Segment Start: MATERIAL FOR THIS TASK

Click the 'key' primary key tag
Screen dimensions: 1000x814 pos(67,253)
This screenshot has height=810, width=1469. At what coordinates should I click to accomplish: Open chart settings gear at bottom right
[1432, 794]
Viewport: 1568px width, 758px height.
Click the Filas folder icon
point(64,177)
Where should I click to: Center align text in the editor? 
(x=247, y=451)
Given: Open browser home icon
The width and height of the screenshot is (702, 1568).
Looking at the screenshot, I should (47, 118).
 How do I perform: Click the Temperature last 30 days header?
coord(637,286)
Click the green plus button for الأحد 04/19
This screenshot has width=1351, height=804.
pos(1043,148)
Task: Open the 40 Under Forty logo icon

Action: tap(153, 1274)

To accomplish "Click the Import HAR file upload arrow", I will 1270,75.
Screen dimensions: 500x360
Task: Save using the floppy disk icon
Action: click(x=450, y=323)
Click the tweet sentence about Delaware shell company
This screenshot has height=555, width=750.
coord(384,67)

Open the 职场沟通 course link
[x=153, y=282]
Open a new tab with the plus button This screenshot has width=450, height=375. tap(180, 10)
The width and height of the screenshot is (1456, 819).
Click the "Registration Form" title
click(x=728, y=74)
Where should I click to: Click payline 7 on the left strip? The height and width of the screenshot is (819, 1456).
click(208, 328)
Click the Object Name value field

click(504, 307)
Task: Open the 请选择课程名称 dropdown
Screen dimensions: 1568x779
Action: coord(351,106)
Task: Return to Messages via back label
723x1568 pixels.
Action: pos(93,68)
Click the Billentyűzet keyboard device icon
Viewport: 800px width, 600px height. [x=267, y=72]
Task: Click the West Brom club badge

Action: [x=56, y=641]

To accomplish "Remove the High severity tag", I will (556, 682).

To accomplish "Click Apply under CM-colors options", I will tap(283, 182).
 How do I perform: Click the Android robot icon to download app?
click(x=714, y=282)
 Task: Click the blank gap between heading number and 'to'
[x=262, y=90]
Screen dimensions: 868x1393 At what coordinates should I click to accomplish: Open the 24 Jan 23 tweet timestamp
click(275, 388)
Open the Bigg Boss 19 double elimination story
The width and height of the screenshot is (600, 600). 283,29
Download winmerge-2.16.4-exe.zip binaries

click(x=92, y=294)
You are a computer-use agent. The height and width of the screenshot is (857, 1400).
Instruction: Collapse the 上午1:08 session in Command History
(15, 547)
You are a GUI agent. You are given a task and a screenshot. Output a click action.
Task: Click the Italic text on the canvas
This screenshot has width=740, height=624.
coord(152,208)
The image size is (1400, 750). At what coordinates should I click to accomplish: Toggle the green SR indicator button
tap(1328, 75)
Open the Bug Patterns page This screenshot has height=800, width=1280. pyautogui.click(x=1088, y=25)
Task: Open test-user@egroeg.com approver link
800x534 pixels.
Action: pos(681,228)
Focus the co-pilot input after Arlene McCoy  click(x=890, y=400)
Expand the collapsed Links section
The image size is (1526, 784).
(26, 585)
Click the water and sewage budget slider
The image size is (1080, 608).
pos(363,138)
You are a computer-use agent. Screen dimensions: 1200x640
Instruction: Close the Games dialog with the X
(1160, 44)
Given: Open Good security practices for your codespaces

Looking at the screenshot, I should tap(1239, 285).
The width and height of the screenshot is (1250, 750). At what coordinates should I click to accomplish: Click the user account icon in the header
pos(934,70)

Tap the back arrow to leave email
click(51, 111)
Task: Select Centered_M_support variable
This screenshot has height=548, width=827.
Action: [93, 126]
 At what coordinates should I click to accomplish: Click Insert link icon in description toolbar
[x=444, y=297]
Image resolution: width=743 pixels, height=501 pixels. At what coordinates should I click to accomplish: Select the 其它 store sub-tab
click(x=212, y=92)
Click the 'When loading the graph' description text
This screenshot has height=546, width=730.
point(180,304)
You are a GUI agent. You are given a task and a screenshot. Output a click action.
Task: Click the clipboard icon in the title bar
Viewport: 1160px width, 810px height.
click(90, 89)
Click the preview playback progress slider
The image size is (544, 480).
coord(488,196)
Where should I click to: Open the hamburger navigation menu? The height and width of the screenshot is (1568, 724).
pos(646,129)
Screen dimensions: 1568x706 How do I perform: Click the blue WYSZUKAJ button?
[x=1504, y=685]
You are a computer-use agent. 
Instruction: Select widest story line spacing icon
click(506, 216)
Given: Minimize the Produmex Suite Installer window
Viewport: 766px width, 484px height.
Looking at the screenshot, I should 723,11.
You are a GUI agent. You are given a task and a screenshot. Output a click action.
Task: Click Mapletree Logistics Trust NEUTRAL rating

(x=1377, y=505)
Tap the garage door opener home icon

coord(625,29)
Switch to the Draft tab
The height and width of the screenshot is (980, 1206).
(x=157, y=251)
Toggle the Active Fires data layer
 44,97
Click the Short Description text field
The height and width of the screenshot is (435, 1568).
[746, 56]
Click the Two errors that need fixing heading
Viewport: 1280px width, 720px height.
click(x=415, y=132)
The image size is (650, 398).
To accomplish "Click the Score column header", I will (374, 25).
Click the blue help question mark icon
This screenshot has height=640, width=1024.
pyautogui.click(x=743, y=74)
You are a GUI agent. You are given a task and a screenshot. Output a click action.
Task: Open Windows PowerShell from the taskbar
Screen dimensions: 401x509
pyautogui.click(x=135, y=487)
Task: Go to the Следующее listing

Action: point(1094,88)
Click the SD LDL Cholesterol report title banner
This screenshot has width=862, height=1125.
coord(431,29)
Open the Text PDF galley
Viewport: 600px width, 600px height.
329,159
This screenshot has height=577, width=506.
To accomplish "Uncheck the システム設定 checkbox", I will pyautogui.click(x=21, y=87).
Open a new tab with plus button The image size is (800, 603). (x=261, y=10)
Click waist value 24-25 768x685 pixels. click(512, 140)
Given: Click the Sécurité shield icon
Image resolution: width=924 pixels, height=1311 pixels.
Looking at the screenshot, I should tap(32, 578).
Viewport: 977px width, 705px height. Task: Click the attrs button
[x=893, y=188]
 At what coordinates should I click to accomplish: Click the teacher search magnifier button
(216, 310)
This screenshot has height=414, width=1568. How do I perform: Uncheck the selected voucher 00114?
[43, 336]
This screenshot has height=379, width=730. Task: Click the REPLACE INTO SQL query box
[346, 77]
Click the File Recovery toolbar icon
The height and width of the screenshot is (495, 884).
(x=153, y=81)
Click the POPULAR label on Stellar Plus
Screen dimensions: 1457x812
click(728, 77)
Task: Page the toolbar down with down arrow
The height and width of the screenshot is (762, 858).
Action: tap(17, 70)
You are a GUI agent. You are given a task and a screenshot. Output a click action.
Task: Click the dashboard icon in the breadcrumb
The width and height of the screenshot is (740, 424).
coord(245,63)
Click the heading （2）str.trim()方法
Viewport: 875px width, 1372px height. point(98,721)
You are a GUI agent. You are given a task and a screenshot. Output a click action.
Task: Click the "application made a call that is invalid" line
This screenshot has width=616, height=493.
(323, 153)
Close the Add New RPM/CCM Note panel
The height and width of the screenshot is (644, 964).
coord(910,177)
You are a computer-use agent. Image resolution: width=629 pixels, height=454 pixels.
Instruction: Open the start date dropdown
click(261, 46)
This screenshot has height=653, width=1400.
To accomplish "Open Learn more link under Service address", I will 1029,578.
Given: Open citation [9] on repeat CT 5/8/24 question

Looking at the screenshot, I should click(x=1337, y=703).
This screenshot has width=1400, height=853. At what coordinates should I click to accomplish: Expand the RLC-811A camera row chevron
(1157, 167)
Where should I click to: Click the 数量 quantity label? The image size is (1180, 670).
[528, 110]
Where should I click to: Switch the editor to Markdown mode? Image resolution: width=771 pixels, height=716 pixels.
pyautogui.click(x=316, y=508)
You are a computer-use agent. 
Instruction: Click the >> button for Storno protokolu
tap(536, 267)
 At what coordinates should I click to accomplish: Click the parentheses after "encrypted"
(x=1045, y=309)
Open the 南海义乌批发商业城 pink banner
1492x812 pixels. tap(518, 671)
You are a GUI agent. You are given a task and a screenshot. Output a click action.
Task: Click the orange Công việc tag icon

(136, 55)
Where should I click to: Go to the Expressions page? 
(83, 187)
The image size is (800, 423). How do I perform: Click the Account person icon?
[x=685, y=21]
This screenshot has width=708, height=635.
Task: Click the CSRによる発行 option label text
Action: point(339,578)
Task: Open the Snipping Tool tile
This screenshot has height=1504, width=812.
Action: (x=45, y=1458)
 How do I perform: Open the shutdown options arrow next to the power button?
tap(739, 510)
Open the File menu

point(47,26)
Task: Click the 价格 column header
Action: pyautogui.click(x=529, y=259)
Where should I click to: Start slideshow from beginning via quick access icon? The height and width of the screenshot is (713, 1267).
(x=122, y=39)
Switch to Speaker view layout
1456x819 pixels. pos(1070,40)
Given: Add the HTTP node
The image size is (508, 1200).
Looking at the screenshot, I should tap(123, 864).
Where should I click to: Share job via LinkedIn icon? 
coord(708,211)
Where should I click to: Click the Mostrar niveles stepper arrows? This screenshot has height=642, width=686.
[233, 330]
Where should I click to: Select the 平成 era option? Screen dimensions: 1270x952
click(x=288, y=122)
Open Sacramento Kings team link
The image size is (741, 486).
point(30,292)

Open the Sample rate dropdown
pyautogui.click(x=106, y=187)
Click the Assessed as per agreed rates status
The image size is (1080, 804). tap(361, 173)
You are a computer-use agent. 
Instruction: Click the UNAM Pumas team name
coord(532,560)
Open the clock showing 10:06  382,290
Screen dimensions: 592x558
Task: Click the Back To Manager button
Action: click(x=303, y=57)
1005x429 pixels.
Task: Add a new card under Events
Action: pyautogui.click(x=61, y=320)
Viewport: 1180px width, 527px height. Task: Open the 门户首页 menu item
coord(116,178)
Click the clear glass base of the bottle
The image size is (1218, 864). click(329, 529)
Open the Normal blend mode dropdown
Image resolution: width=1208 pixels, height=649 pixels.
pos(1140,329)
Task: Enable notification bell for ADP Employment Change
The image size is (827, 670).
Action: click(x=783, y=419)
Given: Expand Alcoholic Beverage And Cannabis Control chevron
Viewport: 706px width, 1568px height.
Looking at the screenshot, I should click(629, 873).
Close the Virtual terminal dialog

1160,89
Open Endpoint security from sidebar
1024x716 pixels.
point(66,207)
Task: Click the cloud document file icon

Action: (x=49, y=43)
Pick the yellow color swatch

Segment End: MATERIAL FOR THIS TASK

Above this instruction are the records; retype exactly the lines from the one containing "Viewport: 766px width, 484px height." up to and including the one containing "This screenshot has height=577, width=506.".

> _ANSWER TO THIS TASK_
Viewport: 766px width, 484px height.
Looking at the screenshot, I should 723,11.
You are a GUI agent. You are given a task and a screenshot. Output a click action.
Task: Click Mapletree Logistics Trust NEUTRAL rating

(x=1377, y=505)
Tap the garage door opener home icon

coord(625,29)
Switch to the Draft tab
The height and width of the screenshot is (980, 1206).
(x=157, y=251)
Toggle the Active Fires data layer
 44,97
Click the Short Description text field
The height and width of the screenshot is (435, 1568).
[746, 56]
Click the Two errors that need fixing heading
Viewport: 1280px width, 720px height.
click(x=415, y=132)
The image size is (650, 398).
To accomplish "Click the Score column header", I will (374, 25).
Click the blue help question mark icon
This screenshot has height=640, width=1024.
pyautogui.click(x=743, y=74)
You are a GUI agent. You are given a task and a screenshot. Output a click action.
Task: Open Windows PowerShell from the taskbar
Screen dimensions: 401x509
pyautogui.click(x=135, y=487)
Task: Go to the Следующее listing

Action: point(1094,88)
Click the SD LDL Cholesterol report title banner
This screenshot has width=862, height=1125.
coord(431,29)
Open the Text PDF galley
Viewport: 600px width, 600px height.
329,159
This screenshot has height=577, width=506.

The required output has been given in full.